▶ Document extract:
**********

Global CEO a myth; most firms opt for locals

Dubai, May 12, 2014

The “global CEO” as commonly thought of is a rarity and the trend world-wide seems to be “local” and “native”, according to a new study.

About 76pc of new CEOs in 2013 were insiders who were promoted from within the company (compared with 71pc in 2012). As much as 80pc were nationals of the same country as the company’s headquarters and 65pc did not have experience working abroad, said the newly released 2013 Chief Executive Study from Strategy& (formerly Booz & Company).

“Companies continue to select CEOs who are familiar faces, particularly when it comes to nationality and international experience, suggesting that the ‘global CEO’ is more mythical than real,” said Per-Ola Karlsson, senior partner at Strategy& and co-author of the report and the managing director of Dubai.

The vast majority - 70 per cent - of CEO turnovers at the world’s largest 2,500 public companies in 2013 were planned events, as opposed to forced turnovers or the result of mergers.

“The high proportion of planned turnovers is a strong signal that companies are continuing to take an active, considered approach to putting in place new leadership,” said Gary L Neilson, senior partner at Strategy& and co-author of the 14th annual global chief executive study, which examines trends and patterns among incoming and outgoing CEOs of the world’s 2,500 largest public companies.

The current study looks at women CEOs over the past 10 years as well as overall succession trends with a focus on 2013’s incoming class of CEOs.

**********

▶ Given data:
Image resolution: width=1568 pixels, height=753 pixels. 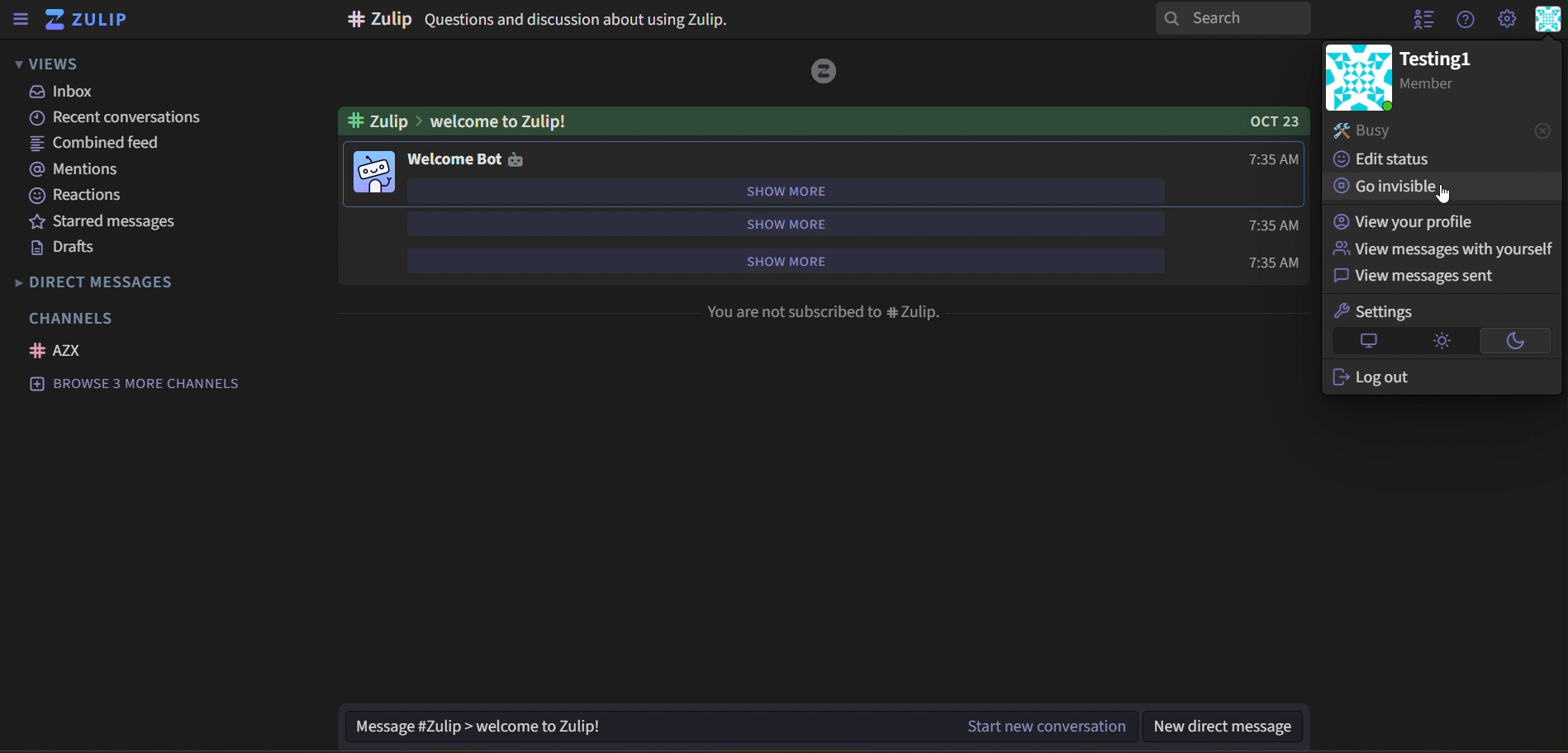 I want to click on time, so click(x=1270, y=224).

**********

▶ Task 1:
Decide whether each statement agrees with the article on CEO selection, answering yes or no and quoting the deciding words: (a) In 2013, about 76pc of new CEOs were promoted from within their companies. (b) Most CEO turnovers at the largest public companies in 2013 were forced. (c) The report is the 10th annual global chief executive study.
▶ Task 2:
Quote the article on CEO selection, beginning at the words "About 76pc of" and stopping after "director of Dubai.".
▶ Task 3:
Continue the article on CEO selection from the point where it stops.
The material is not needed for this work.

▶ Written response 1:
(a) Yes: "About 76pc of new CEOs in 2013 were insiders who were promoted from within the company"
(b) No: "The vast majority - 70 per cent - of CEO turnovers at the world’s largest 2,500 public companies in 2013 were planned events, as opposed to forced turnovers or the result of mergers."
(c) No: "co-author of the 14th annual global chief executive study"

▶ Written response 2:
About 76pc of new CEOs in 2013 were insiders who were promoted from within the company (compared with 71pc in 2012). As much as 80pc were nationals of the same country as the company’s headquarters and 65pc did not have experience working abroad, said the newly released 2013 Chief Executive Study from Strategy& (formerly Booz & Company).

“Companies continue to select CEOs who are familiar faces, particularly when it comes to nationality and international experience, suggesting that the ‘global CEO’ is more mythical than real,” said Per-Ola Karlsson, senior partner at Strategy& and co-author of the report and the managing director of Dubai.

▶ Written response 3:
CEO turnover at the world’s largest companies in 2013 decreased slightly to 14.4pc from 15pc in 2012—well within the range of turnover generally expected during non-recession periods.

“While the CEO succession rates in the Middle East continue to be higher than the global average, we have seen a meaningful decline this year in this region as well and are now approaching the global levels,” said Karlsson.

Other notable study findings are: The median age of incoming CEOs was 53 and CEO tenure has remained relatively steady over the past five years – but rose slightly in 2013 to the 14-year median of five years.

The study includes two other findings that illuminate what companies are looking for in a CEO. First, the percentage of CEOs appointed with joint CEO/chairman titles decreased for the third straight year to an all-time low of 9pc.

“The fact that joint appointments as CEO and chairman is at a low level is a sign of good governance, reflecting increased accountability and decreased conflict of interest,” Neilson said.

Second, the share of CEOs with MBA degrees has increased to 28pc in 2013 from 19pc in 2003 - a rise of nearly 50pc over 10 years and a trend the study’s authors expect to continue.

In eight out of the last 10 years, the proportion of women in the incoming class of CEOs has been larger than the proportion in the outgoing class, indicating that women CEOs are becoming more prevalent among the world’s largest 2,500 public companies.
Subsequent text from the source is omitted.